__Task goal__.
Can you recast everything in the listing, from its start down through the line containing "(131, 280).", as a Markdown table with the columns Number and Entry, skipping blank lines and leaving out the pictures?

┄┄┄┄┄┄

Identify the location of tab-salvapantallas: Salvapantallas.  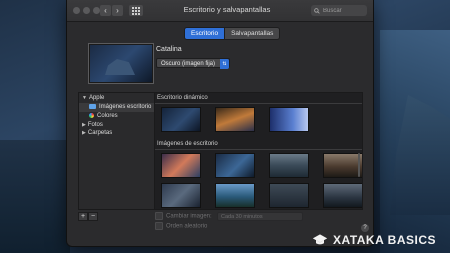
(253, 34).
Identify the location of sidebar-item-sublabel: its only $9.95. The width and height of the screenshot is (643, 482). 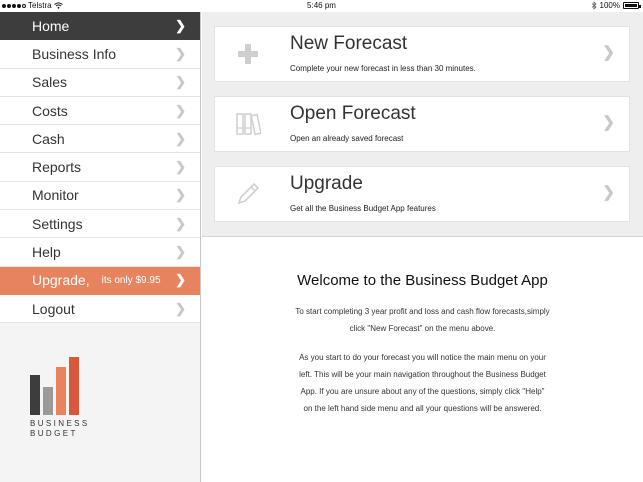
(131, 280).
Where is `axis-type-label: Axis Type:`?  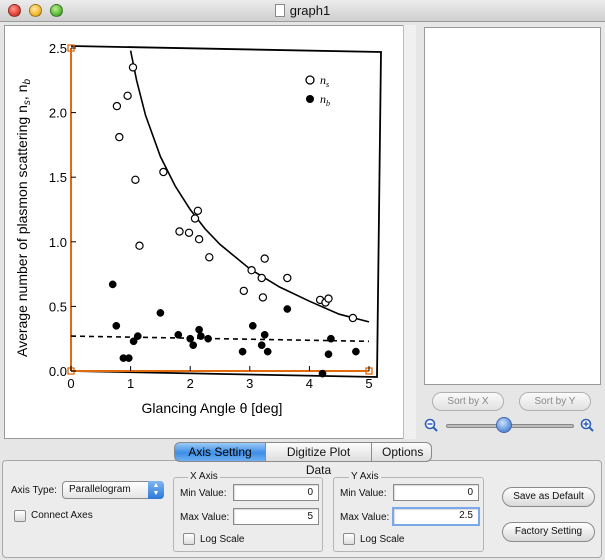 axis-type-label: Axis Type: is located at coordinates (34, 490).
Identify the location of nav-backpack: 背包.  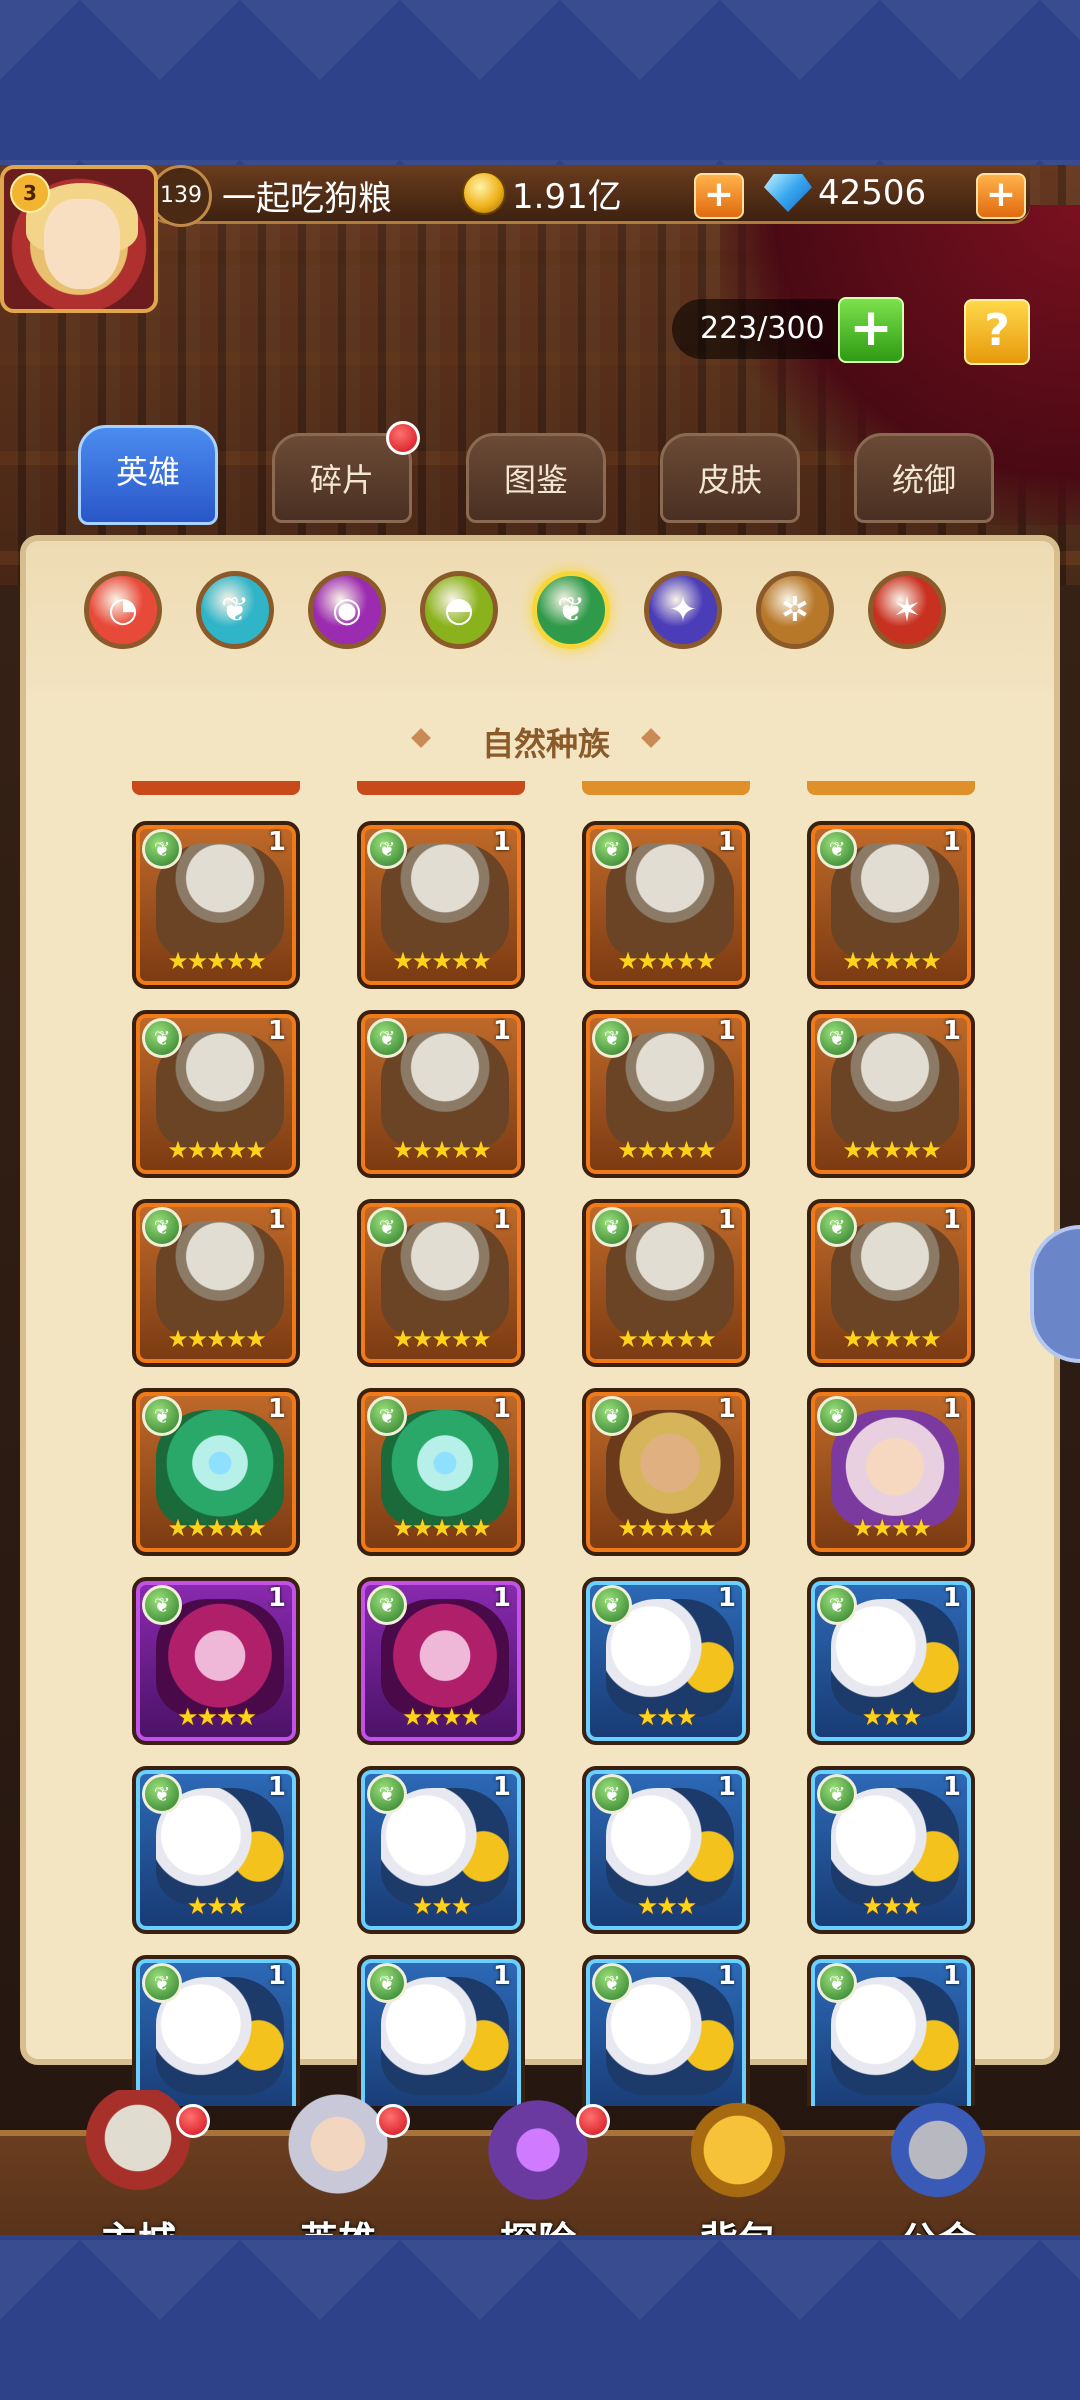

┄┄┄┄┄┄

__Response area__.
| Number | Entry |
|---|---|
| 1 | Identify the location of tab-salvapantallas: Salvapantallas.   |
| 2 | (253, 34). |
| 3 | Identify the location of sidebar-item-sublabel: its only $9.95. The width and height of the screenshot is (643, 482).  |
| 4 | (131, 280). |